Hawkeye hums absently, almost pleasantly, rifling through a few papers as she starts towards her desk. "Well, you are getting on in years, Colonel. Maybe you should slow your pace."

Roy snorts, shooting her his drollest possible look even though she's not facing at him. "I'm not an old man yet, Lieutenant."

She looks at him as if to say, if you say so, Colonel, but then changes the subject again without missing a beat. If she's smiling, he can't tell. "There isn't that much left to do tonight. If we work quickly, we might be able to get out by a reasonable hour." He glances at the clock: nearly half past eight. They had started at seven that morning. Very reasonable, indeed. Sometimes Roy wished he knew what civilian jobs were like. Nevertheless, it was promising.

"Alright," he agrees, following her example and heading for his office. Before entering, he pauses, just momentarily, and casts the phone on the wall one last dubious glance and tells himself it's just a fluke.

In the morning, he'll receive another phone call.

The sky is beginning to gray, the black smearing like charcoal as morning draws near. Dawn is swift approaching.

The months have flown by since Roy was first here, when he watched his best friend's casket lowered into the earth, long before he ever knew the reasons why. There's a certain irony to returning now, in the predawn hours that linger like a breath held before the plunge.

Roy has prepared for this day for nearly six years now, creeping his way up through the ranks, inching forward at each chance and wrapping himself in intrigue at every turn. Every step up until now has been slow, deliberate, but the Promised Day is here and there is no more time for preparations: it is all or nothing, a full-on sprint for the finish line.

There is still too much to lose, should he fail now. People are harder to protect than they should be.

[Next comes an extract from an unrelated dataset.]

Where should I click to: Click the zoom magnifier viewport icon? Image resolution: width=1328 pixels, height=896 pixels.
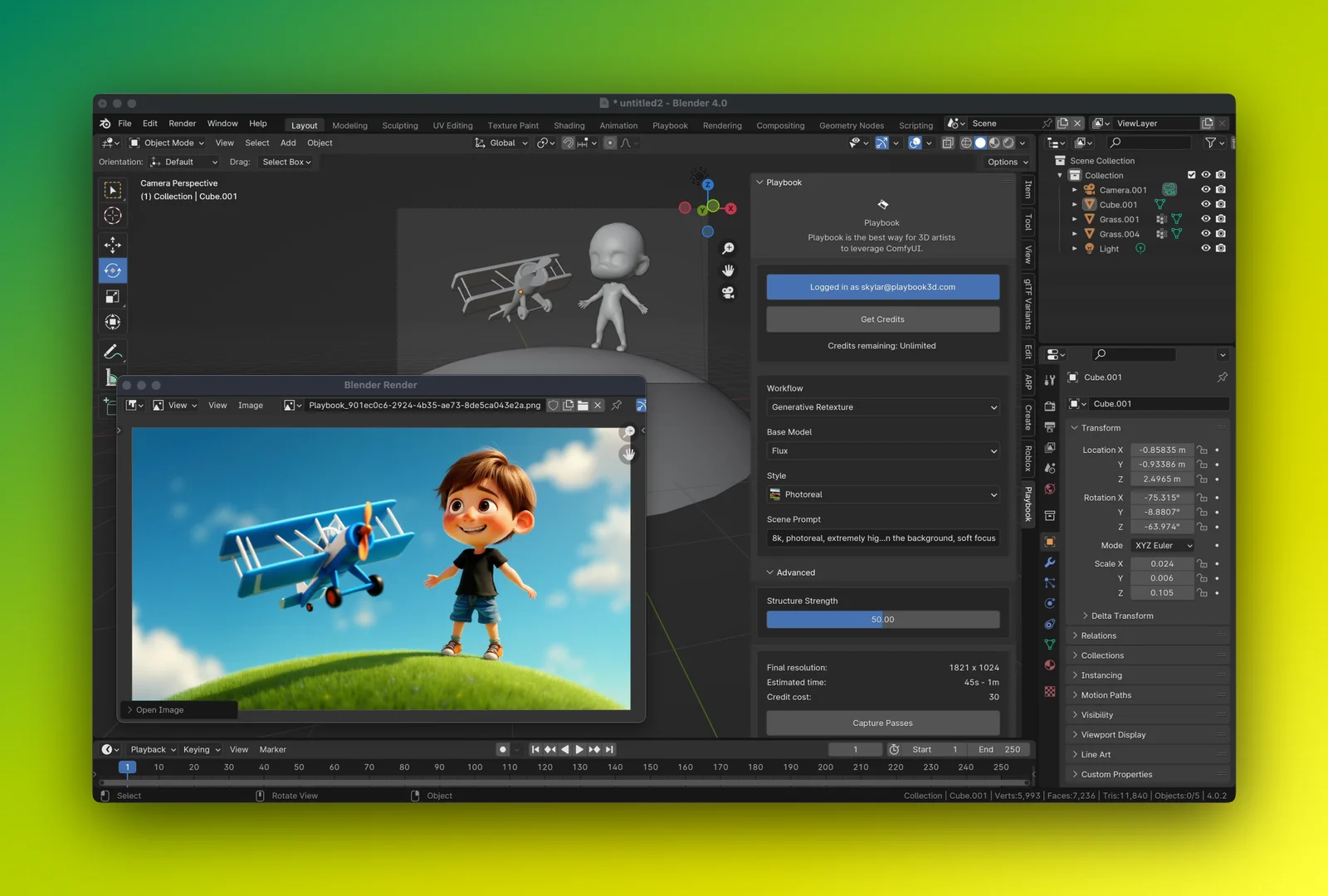[x=728, y=249]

Hughes saw the flaw in his thinking from the beginning - geometric progression is good in theory, but people are more than straight lines and numerical values. There are too many unknown variables in Roy's math, factors he probably hasn't accounted for, and it's likely that this whole scheme was a bad call from the get go. There's a strong chance he'll never be able to protect everyone, or even just the people care cares for most, like he wants to.

But Roy has known this for years, and there's no turning back now. The day is coming whether they are ready for it or not.

Besides, his team is good at following orders.

Dawn approaches.

This is an ending.

It's as if all of Central City grinds to a halt for King Bradley's funeral procession.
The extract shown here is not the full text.